Forbes has just reported a company’s announcement that it can reprogram adult human cells to an embryonic-stem-cell-like state without using viruses. All reported successes so far use viruses to introduce new genes into the cells, a technique that most believe make them unsuitable for clinical use. At a stem-cell conference in New York, PrimeGen, based in Irvine-Calif, said that it got the technique to work by attaching “carbon-based delivery vehicles” to the proteins that the genes encode and putting the proteins inside the cells. Unusually, it announced its results outside a peeri-reviewed journal without disclosing many of the details leading to its conclusions. That means that the results are likely to be met with high skepticism from the scientific community.
There are a lot of researchers trying to reprogram cells by introducing the proteins directly. Problems that they have encountered include the fact that some proteins enter and persist in cells better than others, and it’s hard to get enough proteins in for a long enough time and in the proper ratios, which are still not understood.
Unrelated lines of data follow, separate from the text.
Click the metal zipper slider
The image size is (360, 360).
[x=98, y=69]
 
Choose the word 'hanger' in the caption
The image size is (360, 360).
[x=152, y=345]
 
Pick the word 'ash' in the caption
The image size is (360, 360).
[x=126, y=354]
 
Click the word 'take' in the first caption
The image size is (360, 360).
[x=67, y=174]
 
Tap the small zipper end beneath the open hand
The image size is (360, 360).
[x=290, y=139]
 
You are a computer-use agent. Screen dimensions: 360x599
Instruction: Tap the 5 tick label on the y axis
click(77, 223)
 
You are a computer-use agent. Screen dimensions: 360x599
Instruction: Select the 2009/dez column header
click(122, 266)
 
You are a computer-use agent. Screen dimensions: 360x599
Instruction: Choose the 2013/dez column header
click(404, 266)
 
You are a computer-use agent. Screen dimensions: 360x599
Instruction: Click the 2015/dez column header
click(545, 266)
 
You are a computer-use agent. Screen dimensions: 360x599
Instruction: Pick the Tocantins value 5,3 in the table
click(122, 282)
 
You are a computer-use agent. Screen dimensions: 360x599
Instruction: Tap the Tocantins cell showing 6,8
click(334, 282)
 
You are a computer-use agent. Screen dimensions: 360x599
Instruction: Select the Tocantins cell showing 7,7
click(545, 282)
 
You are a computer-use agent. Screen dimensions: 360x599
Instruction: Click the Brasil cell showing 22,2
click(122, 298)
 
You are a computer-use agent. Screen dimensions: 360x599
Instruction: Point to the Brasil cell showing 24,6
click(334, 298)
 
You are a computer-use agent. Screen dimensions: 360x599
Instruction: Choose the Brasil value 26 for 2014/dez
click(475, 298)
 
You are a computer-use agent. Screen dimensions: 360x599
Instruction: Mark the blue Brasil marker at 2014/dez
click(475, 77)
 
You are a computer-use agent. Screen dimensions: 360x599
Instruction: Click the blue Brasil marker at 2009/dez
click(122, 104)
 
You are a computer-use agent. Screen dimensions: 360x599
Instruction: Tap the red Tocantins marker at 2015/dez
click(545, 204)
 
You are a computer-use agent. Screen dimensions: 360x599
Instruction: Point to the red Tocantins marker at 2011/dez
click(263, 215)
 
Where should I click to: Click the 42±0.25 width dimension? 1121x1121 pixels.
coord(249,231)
Research in mouse cells indicate that the proteins from the viruses need to persist for a week or more in order for reprogramming to occur.
I haven’t read anything on this specifically but the Forbes article, but here are my thoughts based on my understanding of the researchers who have successfully reprogrammed human skin cells (Kyoto University’s Shinya Yamanaka, the University of Wisconsin’s James Thomson, Harvard’s George Daley, and the University of California, Los Angeles’s Kathin Plath) and mouse skin cells (Yamanaka, Plath, Harvard’s Konrad Hochedlinger, MIT’s Rudy Jaenisch).
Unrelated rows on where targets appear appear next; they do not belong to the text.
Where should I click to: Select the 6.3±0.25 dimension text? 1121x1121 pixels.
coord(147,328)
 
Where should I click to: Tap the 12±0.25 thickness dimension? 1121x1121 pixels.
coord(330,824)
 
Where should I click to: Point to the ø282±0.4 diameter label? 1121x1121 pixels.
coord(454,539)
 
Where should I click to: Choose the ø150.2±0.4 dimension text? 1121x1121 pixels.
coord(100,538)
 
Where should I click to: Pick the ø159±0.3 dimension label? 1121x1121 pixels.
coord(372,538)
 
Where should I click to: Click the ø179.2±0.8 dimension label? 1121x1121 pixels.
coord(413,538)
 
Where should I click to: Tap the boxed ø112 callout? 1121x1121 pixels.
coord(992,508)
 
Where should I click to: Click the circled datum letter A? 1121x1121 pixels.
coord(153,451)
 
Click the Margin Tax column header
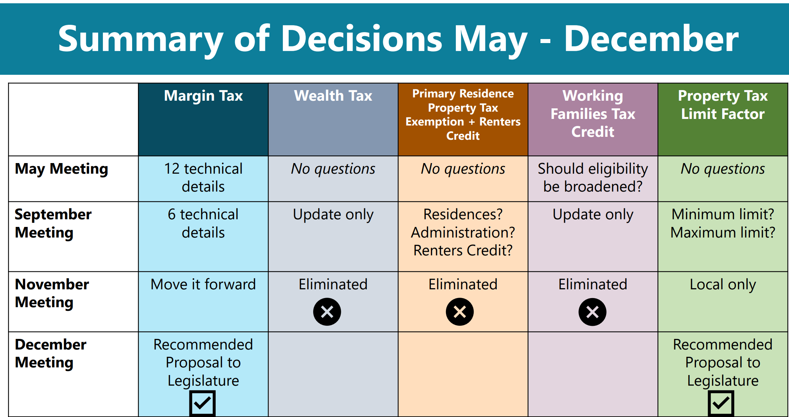click(203, 96)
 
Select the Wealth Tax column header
click(333, 96)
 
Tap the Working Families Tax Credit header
click(593, 114)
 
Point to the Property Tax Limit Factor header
click(723, 105)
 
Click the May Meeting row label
click(62, 169)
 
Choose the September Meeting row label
click(53, 223)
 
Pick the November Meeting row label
click(52, 293)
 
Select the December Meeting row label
click(51, 354)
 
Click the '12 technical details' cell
click(203, 178)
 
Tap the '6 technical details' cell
click(203, 223)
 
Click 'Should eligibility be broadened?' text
click(593, 178)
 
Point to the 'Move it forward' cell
click(203, 284)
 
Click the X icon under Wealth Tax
click(327, 312)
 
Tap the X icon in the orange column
click(460, 312)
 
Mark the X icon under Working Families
click(593, 312)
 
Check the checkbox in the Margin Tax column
click(203, 403)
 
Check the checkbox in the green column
click(721, 403)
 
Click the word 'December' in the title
click(651, 39)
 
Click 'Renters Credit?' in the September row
click(463, 251)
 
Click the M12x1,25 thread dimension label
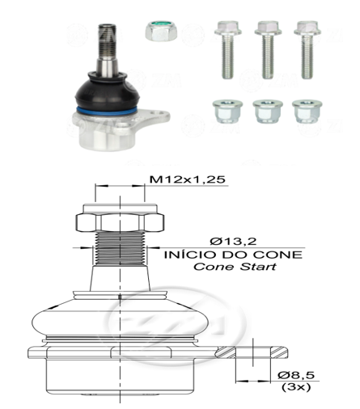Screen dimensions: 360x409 point(188,179)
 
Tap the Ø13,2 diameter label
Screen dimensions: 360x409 point(233,241)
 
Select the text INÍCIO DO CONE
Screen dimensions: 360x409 point(234,255)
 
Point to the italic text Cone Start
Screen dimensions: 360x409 point(235,267)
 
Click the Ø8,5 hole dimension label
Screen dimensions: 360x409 point(296,375)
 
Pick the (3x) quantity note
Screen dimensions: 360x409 point(296,387)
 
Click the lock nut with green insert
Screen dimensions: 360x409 point(161,31)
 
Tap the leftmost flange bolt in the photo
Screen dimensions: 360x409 point(228,50)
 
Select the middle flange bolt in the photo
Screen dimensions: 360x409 point(268,50)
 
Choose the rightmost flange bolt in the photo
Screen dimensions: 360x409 point(307,50)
One problem is that it’s a lot easier to get the cells to just divide really fast than to reprogram, and these can initially resemble reprogrammed cells. The PrimeGen researchers don’t describe the techniques used to conclude that the cells as reaching the embryonic-like state. It implies that the cells have not been tested to see if they can make teratomas, weird tumors that make cells characteristic of the three main types of tissue and the most rigorous test available for human cells. PrimeGen does say that perhaps cells don’t need to be fully reprogrammed to be clinically useful.
According to the Forbes article, PrimeGen says it is collaborating with James Thomson, the scientists who first created human embryonic stem cells and leader of one of the teams that first reprogrammed differentiated cells. Thomson told Forbes he knows little about the company and denies he’s a collaborator.
The researchers say that they have reprogrammed testicular, skin, and retinal cells. There’s some evidence that testicular cells (depending on the actual type) are amenable over time in culture to becoming highly flexible cells, though less flexible than embryonic stem cells. There are several kinds of skin cells. Shinya Yamanaka recently showed that epithelial cells (cells that cover or line organs, and include some skin cells) can be reprogrammed using fewer copies of the viral genes than cultured skin cells (fibroblasts) need, which would make some cell types more amenable to being reprogrammed with proteins than others. Also, Daley found that one problem in reprogramming is that viral genes are silenced too quickly, thus inserting proteins directly might pose some advantages.
PrimeGen said that it made its announcement in order to attract investors. If a company has technology this hot, one would expect a company to approach investors with non-disclosure contracts in hand, not announce it so openly. Also, they say they need partners to expand the cells, but embryonic stem cells should be able to expand indefinitely. Also, the partners aren’t going to want to expand the cells until they know what they are. Embryonic stem cells are hard to grow, so possibly, researchers who could create the cells would have trouble growing them.
The Forbes article quotes several scientists saying they cannot evaluate the work until they see results in more detail. PrimeGen says it will soon be publishing its results in a peer-reviewed journal.